Migration tracks swell at Symposium

Interex was keeping open its early bird rate for the e3000 Solutions Symposium later than ever this month, with the lower-cost rates expiring on Thursday, March 14. The training event April 2-6 is chock-full of advice on migration from the platform, as well as a smaller set of seminars on sticking with the 3000 and exploring the options offered by OpenMPE advocates.

As a Platinum Plus sponsor of the event, Lund Performance Solutions will conduct a special a half-day interactive session on its migration services from 8 AM to noon on Thursday, April 4. Lund promised to show "how the experienced e3000 and Unix experts at Lund do system and code migrations. Lund's system specialists, in conjunction with their European partner Open Seas, will describe in detail how they perform the pre-migration systems assessment, develop a plan and solid budget proposal for the most efficient and cost-effective migration path, execute a smooth transition to the new environment, determine the final hardware configuration, and complete the process with a post-migration performance analysis. Included in the presentation will be several detailed case studies. Lund is also offering two additional hours of training in Migration Planning at the conference.

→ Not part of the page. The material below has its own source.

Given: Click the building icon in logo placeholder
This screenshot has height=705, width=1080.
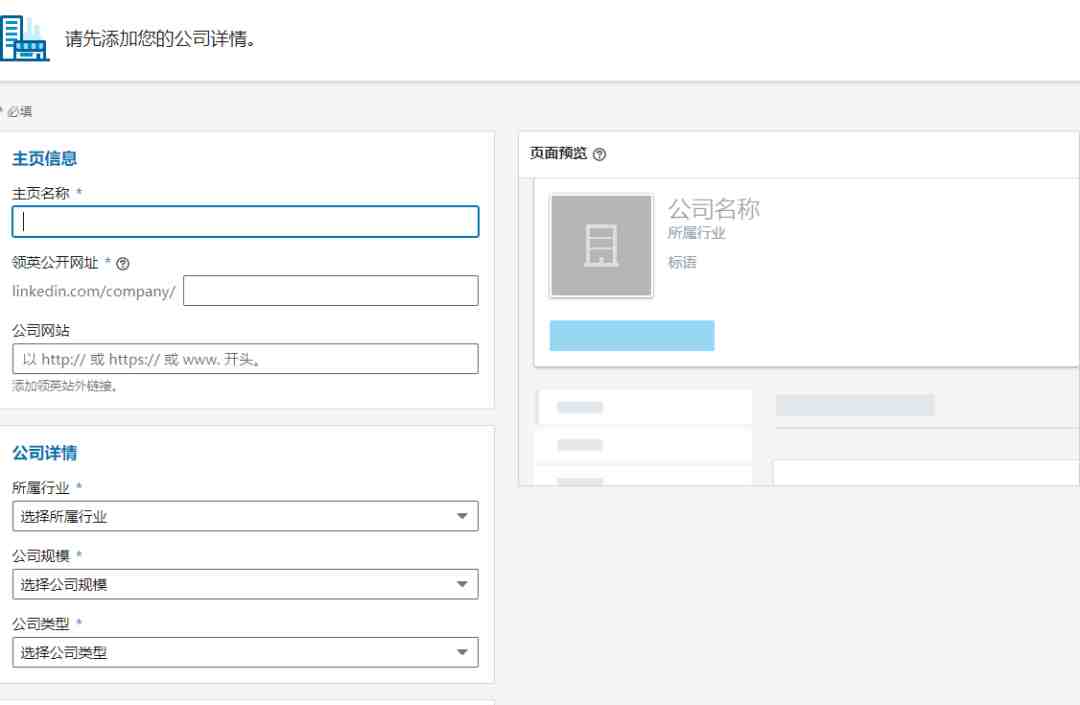Looking at the screenshot, I should pos(601,246).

Options for customers Homesteading on the HP 3000, or waiting to follow their application supplier's Transition plans, are also a part of the show. Lund is offering an hour of Ecometry Database Optimization and Performance Tuning as part of the event's new Ecometry Track. QSS's Duane Percox will teach about using COBOL in Web applications, Taurus Software's Vicky Shoemaker is giving a Data Warehouse 101 primer, and HP's Mark Bixby will lead courses on using Perl, sendmail, Posix and the Secure Apache Web Server. That last item was promised as a free enhancement to the customer base by HP during the latest HP World conference -- perhaps a reason to take on the 7.5 MPE/iX release, should Secure Apache emerge there.

Users who registered online for the conference by March 14 got a $695 rate, probably less than four nights of Bay Area accomodations is likely to cost most attendees. Later registrations cost $100 more. Interex was advising customers who register online to use Priority Code SS02PE4. The Symposium promises to be the most 3000-focused event of the year, and we hope to see all our readers who are attending at the show. 3000 NewsWire issues will be distributed to all attendees.

Does LDAP give HP-UX a chance at IMAGE-like speed?

Several issues ago the NewsWire's intrepid experimenter Curtis Larsen outlined the advances a 3000 user could enjoy employing the system's LDAP capability. (Okay, it was in the August issue last summer) A new Larsen exploration, this time on Python, is in our March issue.

Larsen updated us recently with news he heard about HP exploiting the LDAP advantage to get its non-3000 systems to perform as fast as an IMAGE database. The Knowledge DataBase (KDB) was the large one HP once had in its Atlanta Response Center for support and call documentation of HP 3000 systems. Larsen reports:

"The guy I talked to said that HP came up with their own LDAP schema for the data, then internally published it running on HP-UX servers. Since the DB data is mostly read-only anyway, using an LDAP directory on it and distributing various pieces of the tree to different systems would work quite well. It was mentioned tongue-in-cheek to me because this was the solution HP had to come up with in order to beat (or maintain) the performance level of the old IMAGE database-on-a-private-volume solution -- because none of the relational DBs they tried could approach the performance they wanted within the cost constraints (well, duh!)"

Larsen added, "This was particularly interesting to me because of my love and excitement for LDAP, as it presents a practically perfect example application for how to use it (and migrate an existing application to it). Man, I'd shine shoes to get a hold of that schema!"

Of course, if speed is what you'd like to get a hold of, you could always stick with the IMAGE/SQL original, instead of using the LDAP imitation on another platform.